» **Source**

:::::

Why opposing immigration is not about 'whiteness'



If the Ku Klux Klan’s continued existence in the United States is unsettling, its emergence in Ireland is almost surreal. Yet here we are in a time when reality is much stranger than fiction.

Frank L. Silva, a former KKK member, has been actively collaborating with anti-establishment groups in Ireland, sparking media outrage and widespread head-scratching. Silva’s history shows how the Klan has evolved from its post-Civil War roots to modern offshoots. The dark irony here is impossible to overlook.

Irish immigrants were depicted in political cartoons as brutish, animalistic figures, often described as 'negroes turned inside out.'

You see, the Klan’s ties to Irish identity and the very concept of “whiteness” go way back.

The fighting Irish

The 19th century saw waves of Irish immigrants fleeing the Great Famine only to find themselves vilified upon arrival in America. The Ku Klux Klan, with its roots deeply entwined with anti-Catholic sentiment, exploited this wave of Irish immigration to fuel fear and division. Irish Catholics were portrayed as a threat to Protestant values and, by extension, to the American people.

If there’s one thing the Irish love — beside drinking, dancing, cursing, joking, and singing — it’s a good fight. Recognizing the threat, they met it head-on, fists raised.

:::::

» **Exercise tasks**
**A)** Answer these questions from the article on the Klan and Irish identity:
(i) What is Frank L. Silva said to have been in the past?
(ii) What were the 19th-century Irish immigrants fleeing?
(iii) How were Irish Catholics portrayed?
**B)** Rewrite part of the article on the Klan and Irish identity, beginning at the words "The 19th century" and stopping after "head-on, fists raised.", with "vilified" changed to "scorned".
The records that follow were drawn from a different source than the article.

» **Provided information**
:::::

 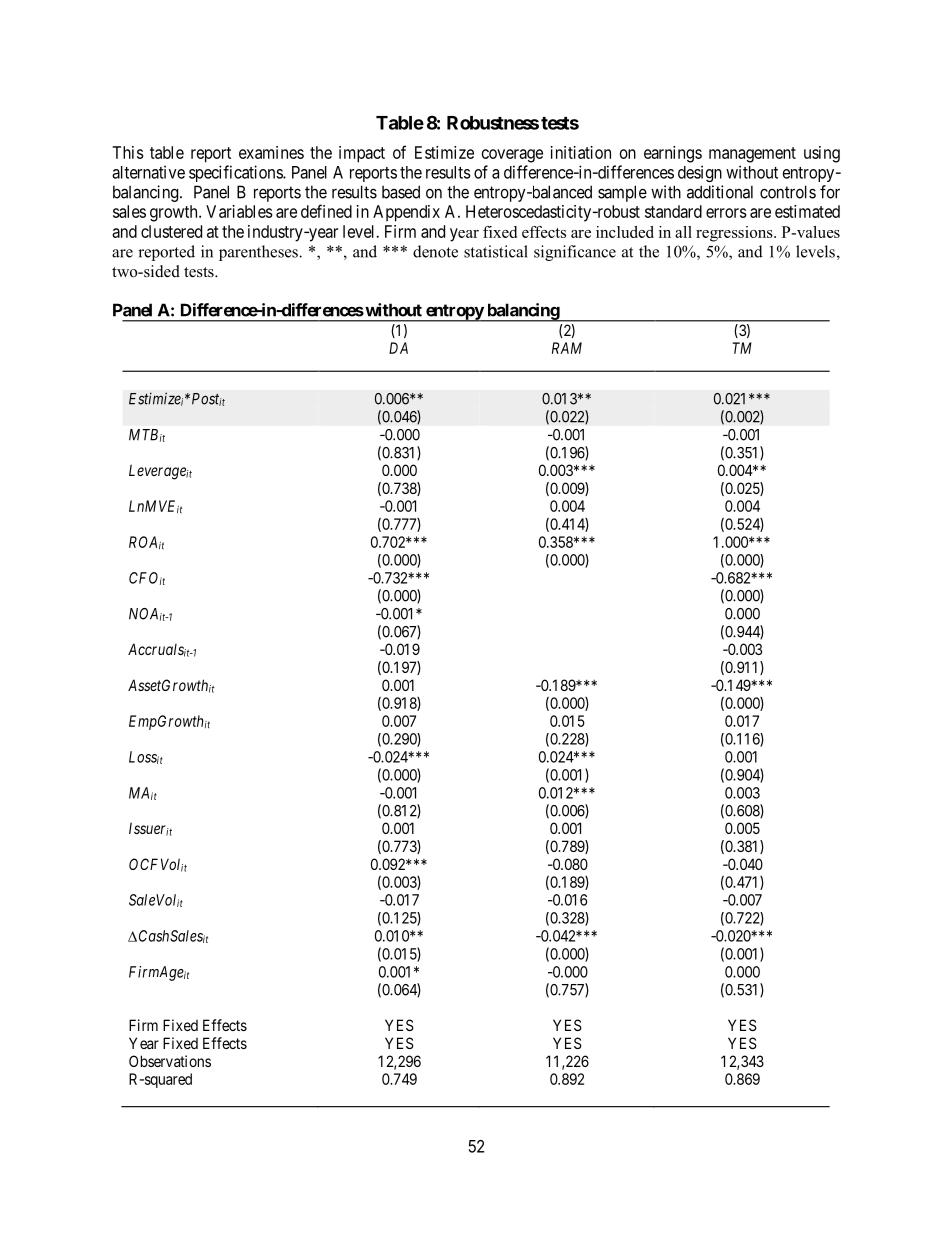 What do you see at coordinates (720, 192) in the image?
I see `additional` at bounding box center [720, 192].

:::::

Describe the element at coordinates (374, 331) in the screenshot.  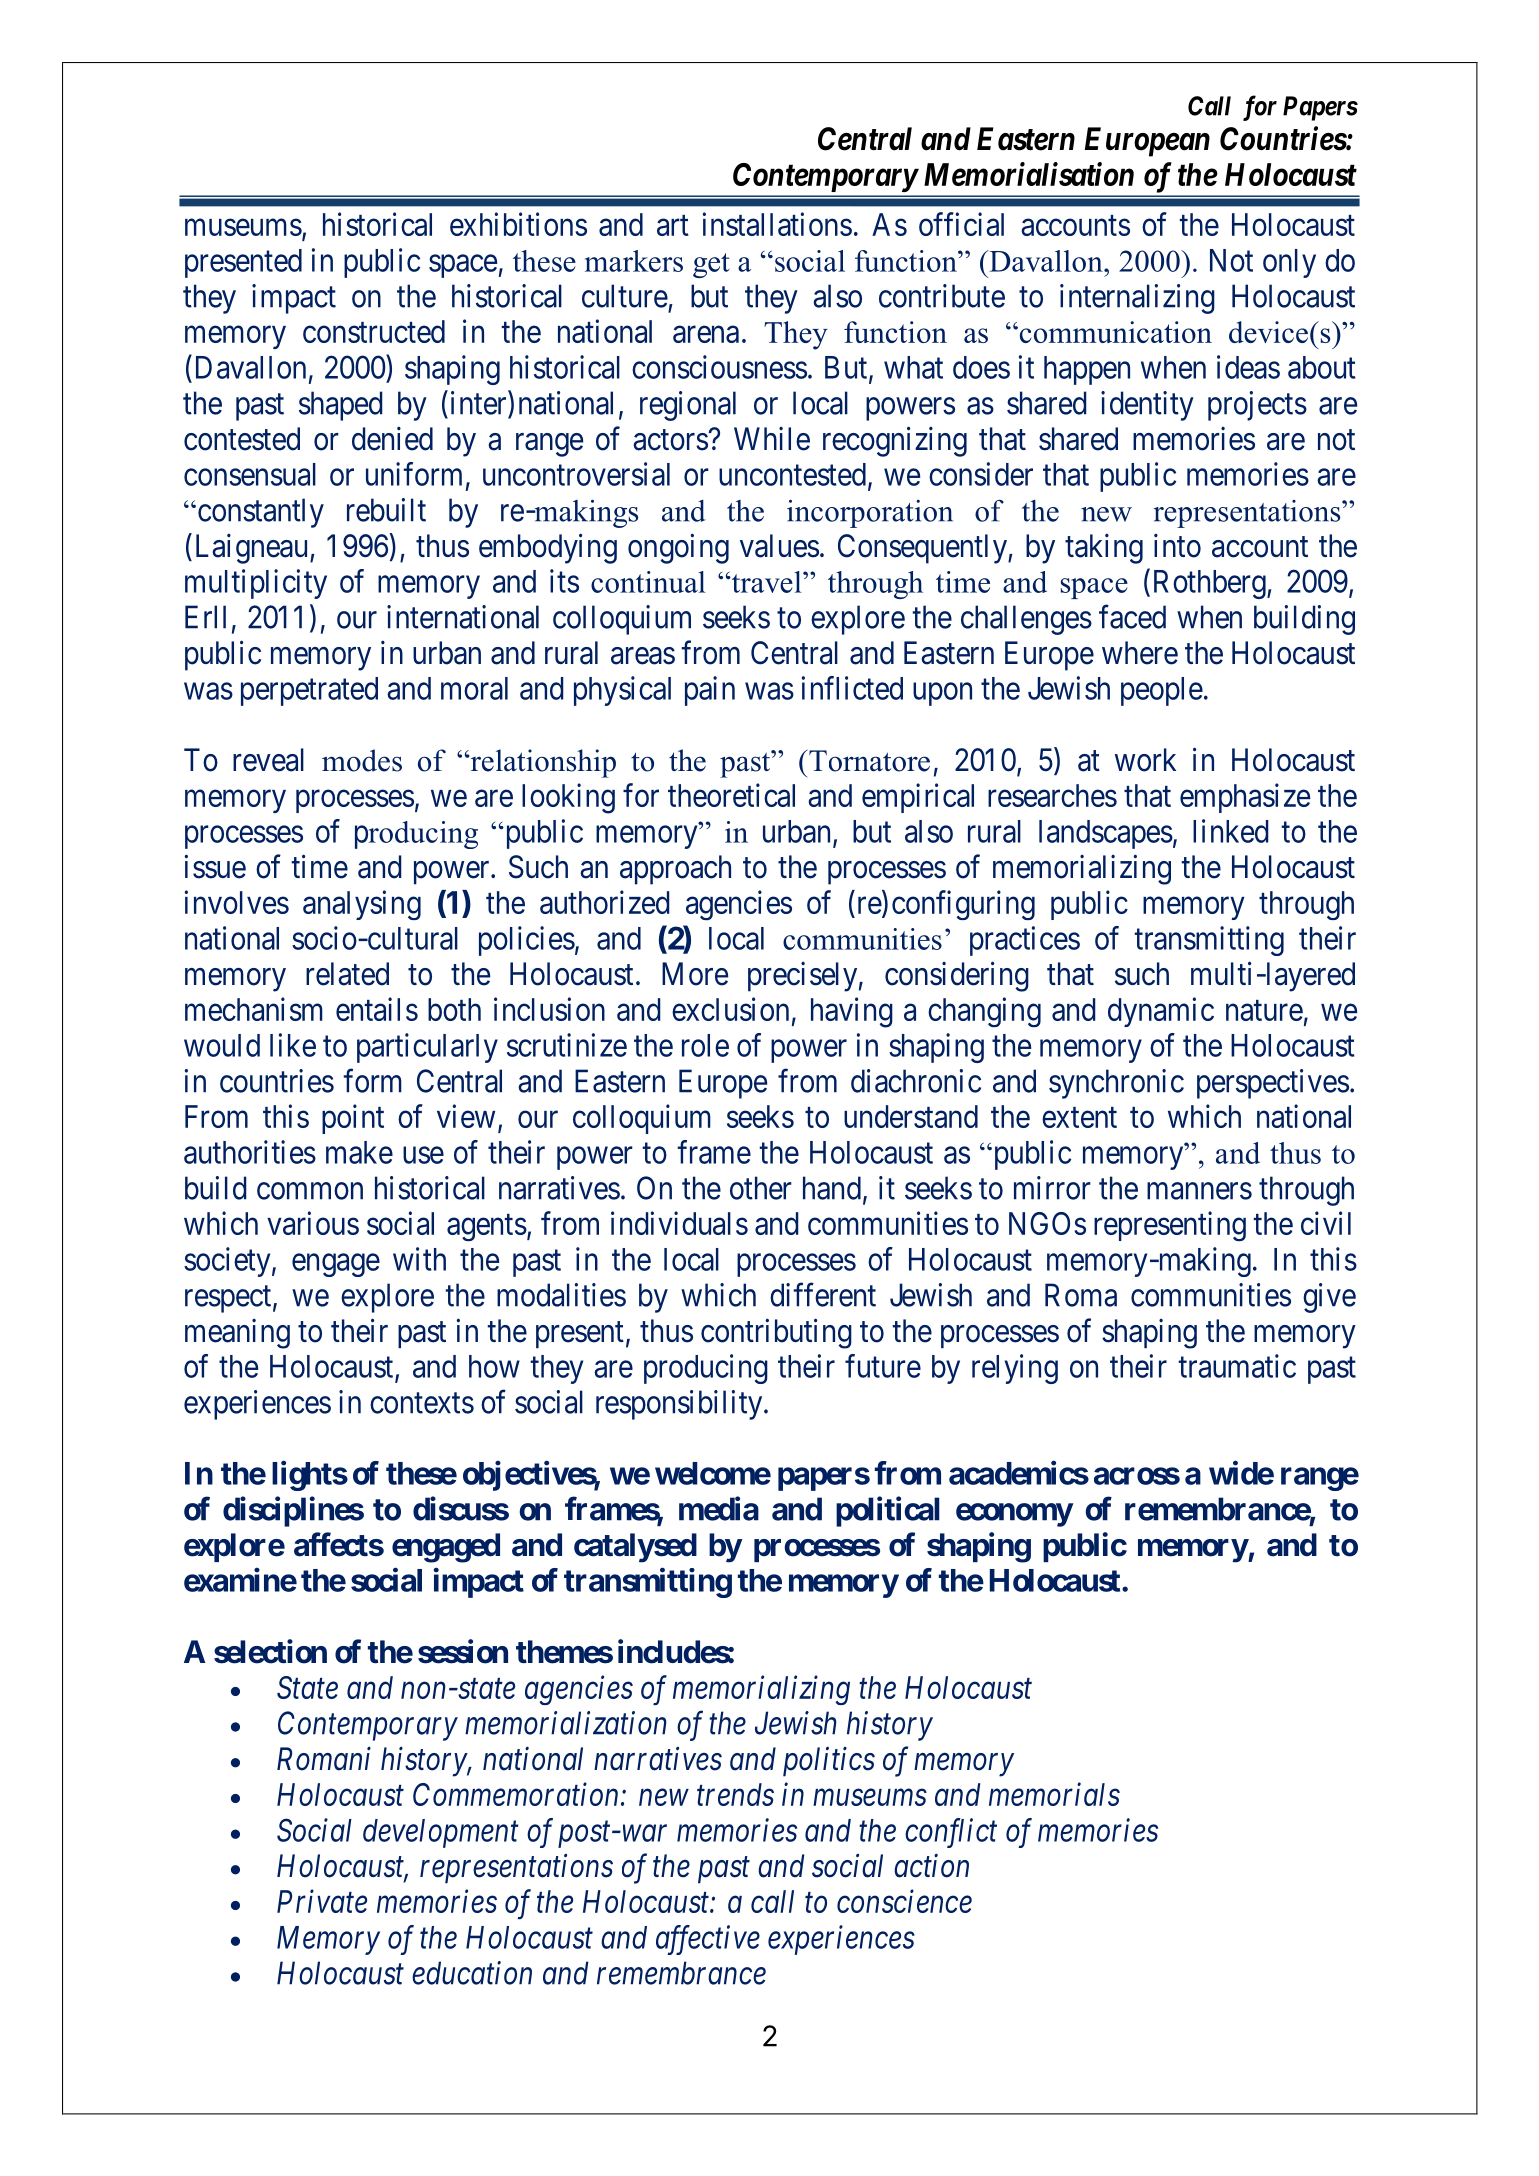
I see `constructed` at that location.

:::::

» **Results for the exercise**
**A)**
(i) A member of the KKK.
(ii) The Great Famine.
(iii) As a threat to Protestant values and, by extension, to the American people.

**B)**
The 19th century saw waves of Irish immigrants fleeing the Great Famine only to find themselves scorned upon arrival in America. The Ku Klux Klan, with its roots deeply entwined with anti-Catholic sentiment, exploited this wave of Irish immigration to fuel fear and division. Irish Catholics were portrayed as a threat to Protestant values and, by extension, to the American people.

If there’s one thing the Irish love — beside drinking, dancing, cursing, joking, and singing — it’s a good fight. Recognizing the threat, they met it head-on, fists raised.